Petrology and mineralogy of mesosiderite Northwest Africa 12949: Implications for geological history on its parent body

1,2Zilong Wang,1Wei Tian
Meteoritics & Planetary Science (in Press) Link to Article []
1The Key Laboratory of Orogenic Belts and Crustal Evolution, Ministry of Education, School of Earth and Space Sciences, Peking University, Beijing, China
2The Key Laboratory of Paleomagnetism and Tectonic Reconstruction of MNR, Institute of Geomechanics, Chinese Academy of Geological Sciences, Beijing, China
Published by arrangement with John Wiley & Sons

Mesosiderites are breccias composed of roughly equal parts of metal phases and silicate clasts.

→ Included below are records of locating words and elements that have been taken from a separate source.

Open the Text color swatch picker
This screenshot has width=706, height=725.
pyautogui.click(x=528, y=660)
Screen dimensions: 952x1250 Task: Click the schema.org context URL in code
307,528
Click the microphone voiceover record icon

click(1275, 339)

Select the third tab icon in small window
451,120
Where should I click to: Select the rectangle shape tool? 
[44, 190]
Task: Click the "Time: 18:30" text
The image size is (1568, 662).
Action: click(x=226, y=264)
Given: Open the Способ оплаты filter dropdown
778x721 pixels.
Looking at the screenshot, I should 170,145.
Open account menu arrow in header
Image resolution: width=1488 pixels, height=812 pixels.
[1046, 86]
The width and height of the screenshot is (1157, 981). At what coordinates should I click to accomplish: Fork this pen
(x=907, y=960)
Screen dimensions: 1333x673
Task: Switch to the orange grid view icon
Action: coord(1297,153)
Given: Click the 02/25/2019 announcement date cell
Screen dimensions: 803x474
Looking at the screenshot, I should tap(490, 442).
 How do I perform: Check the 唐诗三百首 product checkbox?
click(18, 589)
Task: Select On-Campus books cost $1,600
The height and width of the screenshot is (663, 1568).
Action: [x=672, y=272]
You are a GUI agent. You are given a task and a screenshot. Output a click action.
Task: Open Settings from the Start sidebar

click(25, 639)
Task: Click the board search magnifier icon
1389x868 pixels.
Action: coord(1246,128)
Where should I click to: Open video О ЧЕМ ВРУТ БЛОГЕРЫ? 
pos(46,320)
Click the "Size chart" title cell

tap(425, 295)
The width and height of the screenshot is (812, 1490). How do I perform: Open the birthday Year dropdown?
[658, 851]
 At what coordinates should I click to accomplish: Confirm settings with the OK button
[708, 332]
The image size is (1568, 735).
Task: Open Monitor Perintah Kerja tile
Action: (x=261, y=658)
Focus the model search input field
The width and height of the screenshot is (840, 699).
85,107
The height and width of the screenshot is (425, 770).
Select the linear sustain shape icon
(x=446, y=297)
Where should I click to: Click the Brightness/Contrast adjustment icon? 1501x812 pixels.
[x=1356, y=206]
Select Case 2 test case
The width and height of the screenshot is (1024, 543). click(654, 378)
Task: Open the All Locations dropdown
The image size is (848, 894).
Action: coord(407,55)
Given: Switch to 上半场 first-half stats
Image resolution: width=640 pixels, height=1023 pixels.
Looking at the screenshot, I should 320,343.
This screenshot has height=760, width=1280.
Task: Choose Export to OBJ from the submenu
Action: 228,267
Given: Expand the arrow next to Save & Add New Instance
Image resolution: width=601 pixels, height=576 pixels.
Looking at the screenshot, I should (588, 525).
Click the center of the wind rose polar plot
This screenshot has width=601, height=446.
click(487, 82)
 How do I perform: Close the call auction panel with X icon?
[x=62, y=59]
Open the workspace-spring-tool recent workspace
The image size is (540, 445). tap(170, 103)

However, the parent body and formation process of mesosiderites remain enigmatic. Northwest Africa (NWA) 12949 is a newly found mesosiderite belonging to type 2A. One type of ultramafic clasts and four types of mafic clasts (gabbroic, poikilitic, subophitic, and cataclastic), compositionally consistent with diogenites and eucrites, have been identified in NWA 12949. However, these clasts have undergone different thermal histories, with cooling rates varying from ~0.0044 °C year−1 to a few °C h−1, and equilibrium temperatures varying from ~880 to 910 °C to ~1000 to 1100 °C. All the lithic clasts have undergone redox reactions during extensive metamorphism, forming excess troilite, chromite, merrillite, tridymite, and pyroxene with lower Fe/Mg and Fe/Mn. The petrology and mineralogy of NWA 12949 support a formation scenario involving two major impact events, and a candidate parent body of 4 Vesta.